§ **WHAT IS BEING ASKED**: Whatever the records contain, reproduce all of them exactly.

[Stored items]
══════
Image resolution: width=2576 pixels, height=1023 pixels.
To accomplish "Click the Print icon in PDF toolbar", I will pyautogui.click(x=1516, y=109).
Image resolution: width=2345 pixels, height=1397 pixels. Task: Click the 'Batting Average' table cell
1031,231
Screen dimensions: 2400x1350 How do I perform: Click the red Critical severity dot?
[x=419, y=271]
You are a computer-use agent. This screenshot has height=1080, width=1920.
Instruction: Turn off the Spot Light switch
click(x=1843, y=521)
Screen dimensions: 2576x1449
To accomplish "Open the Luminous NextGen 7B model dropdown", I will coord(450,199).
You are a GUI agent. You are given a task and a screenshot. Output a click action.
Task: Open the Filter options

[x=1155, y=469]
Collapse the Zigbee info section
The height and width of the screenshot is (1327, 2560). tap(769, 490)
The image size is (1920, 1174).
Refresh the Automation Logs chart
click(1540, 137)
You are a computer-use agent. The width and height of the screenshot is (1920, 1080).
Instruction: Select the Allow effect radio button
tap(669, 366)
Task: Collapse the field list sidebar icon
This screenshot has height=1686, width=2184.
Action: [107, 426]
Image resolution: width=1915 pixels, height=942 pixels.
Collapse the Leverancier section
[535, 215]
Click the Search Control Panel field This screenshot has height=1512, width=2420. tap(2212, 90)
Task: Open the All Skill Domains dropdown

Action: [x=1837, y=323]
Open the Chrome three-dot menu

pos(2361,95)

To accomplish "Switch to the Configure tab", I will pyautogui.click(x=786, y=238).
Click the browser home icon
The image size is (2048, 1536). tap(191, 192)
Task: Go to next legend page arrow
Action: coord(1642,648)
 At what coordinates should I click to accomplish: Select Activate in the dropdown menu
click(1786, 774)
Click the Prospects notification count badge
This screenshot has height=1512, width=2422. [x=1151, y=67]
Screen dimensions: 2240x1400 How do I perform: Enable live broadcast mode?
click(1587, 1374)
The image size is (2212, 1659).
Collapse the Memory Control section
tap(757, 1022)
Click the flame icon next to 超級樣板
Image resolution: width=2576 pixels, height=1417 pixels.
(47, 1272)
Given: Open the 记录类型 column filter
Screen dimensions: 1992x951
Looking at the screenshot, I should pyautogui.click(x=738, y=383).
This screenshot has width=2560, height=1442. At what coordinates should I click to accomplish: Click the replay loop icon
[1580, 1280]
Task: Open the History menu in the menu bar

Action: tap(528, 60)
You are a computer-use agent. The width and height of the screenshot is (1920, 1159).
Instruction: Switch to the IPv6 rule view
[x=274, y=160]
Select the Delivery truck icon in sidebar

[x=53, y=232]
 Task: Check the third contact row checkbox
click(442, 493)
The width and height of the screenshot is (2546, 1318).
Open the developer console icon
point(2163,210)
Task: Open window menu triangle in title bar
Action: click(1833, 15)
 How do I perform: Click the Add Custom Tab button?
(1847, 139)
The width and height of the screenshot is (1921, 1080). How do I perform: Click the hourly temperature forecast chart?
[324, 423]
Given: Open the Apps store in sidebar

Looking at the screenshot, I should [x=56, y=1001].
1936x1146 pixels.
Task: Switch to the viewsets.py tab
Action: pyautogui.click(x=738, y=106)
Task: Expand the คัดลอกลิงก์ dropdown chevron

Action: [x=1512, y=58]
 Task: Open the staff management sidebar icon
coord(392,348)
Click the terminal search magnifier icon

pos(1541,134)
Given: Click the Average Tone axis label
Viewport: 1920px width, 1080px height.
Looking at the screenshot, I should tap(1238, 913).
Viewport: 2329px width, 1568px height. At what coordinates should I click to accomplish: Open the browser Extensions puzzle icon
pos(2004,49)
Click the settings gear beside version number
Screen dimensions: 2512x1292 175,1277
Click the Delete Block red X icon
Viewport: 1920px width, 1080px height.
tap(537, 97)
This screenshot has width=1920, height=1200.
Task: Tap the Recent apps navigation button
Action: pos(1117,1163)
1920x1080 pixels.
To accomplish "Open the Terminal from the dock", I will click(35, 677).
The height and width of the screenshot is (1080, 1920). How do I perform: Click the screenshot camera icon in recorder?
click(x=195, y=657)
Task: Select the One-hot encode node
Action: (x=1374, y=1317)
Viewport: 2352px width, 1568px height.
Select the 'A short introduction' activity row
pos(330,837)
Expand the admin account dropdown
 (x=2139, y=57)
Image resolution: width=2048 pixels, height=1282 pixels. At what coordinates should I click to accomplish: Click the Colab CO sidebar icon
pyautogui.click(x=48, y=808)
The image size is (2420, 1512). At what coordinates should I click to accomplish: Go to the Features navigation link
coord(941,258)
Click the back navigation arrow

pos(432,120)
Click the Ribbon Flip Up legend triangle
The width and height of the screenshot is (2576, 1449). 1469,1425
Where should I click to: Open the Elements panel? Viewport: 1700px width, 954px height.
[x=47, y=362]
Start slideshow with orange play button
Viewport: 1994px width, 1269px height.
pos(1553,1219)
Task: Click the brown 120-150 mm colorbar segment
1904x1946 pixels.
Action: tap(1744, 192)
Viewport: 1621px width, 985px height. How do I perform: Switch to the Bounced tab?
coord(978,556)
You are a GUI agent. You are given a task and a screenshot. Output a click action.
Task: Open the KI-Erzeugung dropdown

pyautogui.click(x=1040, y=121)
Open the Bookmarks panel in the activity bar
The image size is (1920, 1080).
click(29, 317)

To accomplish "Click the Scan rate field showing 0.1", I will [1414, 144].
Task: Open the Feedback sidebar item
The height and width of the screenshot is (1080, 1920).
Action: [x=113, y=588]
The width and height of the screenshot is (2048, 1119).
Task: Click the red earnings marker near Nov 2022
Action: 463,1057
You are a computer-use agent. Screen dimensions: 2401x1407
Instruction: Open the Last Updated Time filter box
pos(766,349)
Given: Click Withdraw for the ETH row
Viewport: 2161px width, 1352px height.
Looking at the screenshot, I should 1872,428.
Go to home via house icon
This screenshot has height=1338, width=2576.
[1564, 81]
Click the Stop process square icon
══════
§ **SOLUTION TO THIS PROBLEM**:
Image resolution: width=2576 pixels, height=1023 pixels.
To accomplish "Click the Print icon in PDF toolbar", I will pyautogui.click(x=1516, y=109).
Image resolution: width=2345 pixels, height=1397 pixels. Task: Click the 'Batting Average' table cell
1031,231
Screen dimensions: 2400x1350 How do I perform: Click the red Critical severity dot?
[x=419, y=271]
You are a computer-use agent. This screenshot has height=1080, width=1920.
Instruction: Turn off the Spot Light switch
click(x=1843, y=521)
Screen dimensions: 2576x1449
To accomplish "Open the Luminous NextGen 7B model dropdown", I will coord(450,199).
You are a GUI agent. You are given a task and a screenshot. Output a click action.
Task: Open the Filter options

[x=1155, y=469]
Collapse the Zigbee info section
The height and width of the screenshot is (1327, 2560). tap(769, 490)
The image size is (1920, 1174).
Refresh the Automation Logs chart
click(1540, 137)
You are a computer-use agent. The width and height of the screenshot is (1920, 1080).
Instruction: Select the Allow effect radio button
tap(669, 366)
Task: Collapse the field list sidebar icon
This screenshot has height=1686, width=2184.
Action: [107, 426]
Image resolution: width=1915 pixels, height=942 pixels.
Collapse the Leverancier section
[535, 215]
Click the Search Control Panel field This screenshot has height=1512, width=2420. tap(2212, 90)
Task: Open the All Skill Domains dropdown

Action: [x=1837, y=323]
Open the Chrome three-dot menu

pos(2361,95)

To accomplish "Switch to the Configure tab", I will pyautogui.click(x=786, y=238).
Click the browser home icon
The image size is (2048, 1536). tap(191, 192)
Task: Go to next legend page arrow
Action: coord(1642,648)
 At what coordinates should I click to accomplish: Select Activate in the dropdown menu
click(1786, 774)
Click the Prospects notification count badge
This screenshot has height=1512, width=2422. [x=1151, y=67]
Screen dimensions: 2240x1400 How do I perform: Enable live broadcast mode?
click(1587, 1374)
The image size is (2212, 1659).
Collapse the Memory Control section
tap(757, 1022)
Click the flame icon next to 超級樣板
Image resolution: width=2576 pixels, height=1417 pixels.
(47, 1272)
Given: Open the 记录类型 column filter
Screen dimensions: 1992x951
Looking at the screenshot, I should pyautogui.click(x=738, y=383).
This screenshot has width=2560, height=1442. At what coordinates should I click to accomplish: Click the replay loop icon
[1580, 1280]
Task: Open the History menu in the menu bar

Action: tap(528, 60)
You are a computer-use agent. The width and height of the screenshot is (1920, 1159).
Instruction: Switch to the IPv6 rule view
[x=274, y=160]
Select the Delivery truck icon in sidebar

[x=53, y=232]
 Task: Check the third contact row checkbox
click(442, 493)
The width and height of the screenshot is (2546, 1318).
Open the developer console icon
point(2163,210)
Task: Open window menu triangle in title bar
Action: click(1833, 15)
 How do I perform: Click the Add Custom Tab button?
(1847, 139)
The width and height of the screenshot is (1921, 1080). How do I perform: Click the hourly temperature forecast chart?
[324, 423]
Given: Open the Apps store in sidebar

Looking at the screenshot, I should [x=56, y=1001].
1936x1146 pixels.
Task: Switch to the viewsets.py tab
Action: pyautogui.click(x=738, y=106)
Task: Expand the คัดลอกลิงก์ dropdown chevron

Action: [x=1512, y=58]
 Task: Open the staff management sidebar icon
coord(392,348)
Click the terminal search magnifier icon

pos(1541,134)
Given: Click the Average Tone axis label
Viewport: 1920px width, 1080px height.
Looking at the screenshot, I should tap(1238, 913).
Viewport: 2329px width, 1568px height. At what coordinates should I click to accomplish: Open the browser Extensions puzzle icon
pos(2004,49)
Click the settings gear beside version number
Screen dimensions: 2512x1292 175,1277
Click the Delete Block red X icon
Viewport: 1920px width, 1080px height.
tap(537, 97)
This screenshot has width=1920, height=1200.
Task: Tap the Recent apps navigation button
Action: pos(1117,1163)
1920x1080 pixels.
To accomplish "Open the Terminal from the dock", I will click(35, 677).
The height and width of the screenshot is (1080, 1920). How do I perform: Click the screenshot camera icon in recorder?
click(x=195, y=657)
Task: Select the One-hot encode node
Action: (x=1374, y=1317)
Viewport: 2352px width, 1568px height.
Select the 'A short introduction' activity row
pos(330,837)
Expand the admin account dropdown
 (x=2139, y=57)
Image resolution: width=2048 pixels, height=1282 pixels. At what coordinates should I click to accomplish: Click the Colab CO sidebar icon
pyautogui.click(x=48, y=808)
The image size is (2420, 1512). At what coordinates should I click to accomplish: Go to the Features navigation link
coord(941,258)
Click the back navigation arrow

pos(432,120)
Click the Ribbon Flip Up legend triangle
The width and height of the screenshot is (2576, 1449). 1469,1425
Where should I click to: Open the Elements panel? Viewport: 1700px width, 954px height.
[x=47, y=362]
Start slideshow with orange play button
Viewport: 1994px width, 1269px height.
pos(1553,1219)
Task: Click the brown 120-150 mm colorbar segment
1904x1946 pixels.
Action: tap(1744, 192)
Viewport: 1621px width, 985px height. How do I perform: Switch to the Bounced tab?
coord(978,556)
You are a GUI agent. You are given a task and a screenshot. Output a click action.
Task: Open the KI-Erzeugung dropdown

pyautogui.click(x=1040, y=121)
Open the Bookmarks panel in the activity bar
The image size is (1920, 1080).
click(29, 317)

To accomplish "Click the Scan rate field showing 0.1", I will [1414, 144].
Task: Open the Feedback sidebar item
The height and width of the screenshot is (1080, 1920).
Action: [x=113, y=588]
The width and height of the screenshot is (2048, 1119).
Task: Click the red earnings marker near Nov 2022
Action: 463,1057
You are a computer-use agent. Screen dimensions: 2401x1407
Instruction: Open the Last Updated Time filter box
pos(766,349)
Given: Click Withdraw for the ETH row
Viewport: 2161px width, 1352px height.
Looking at the screenshot, I should 1872,428.
Go to home via house icon
This screenshot has height=1338, width=2576.
[1564, 81]
Click the Stop process square icon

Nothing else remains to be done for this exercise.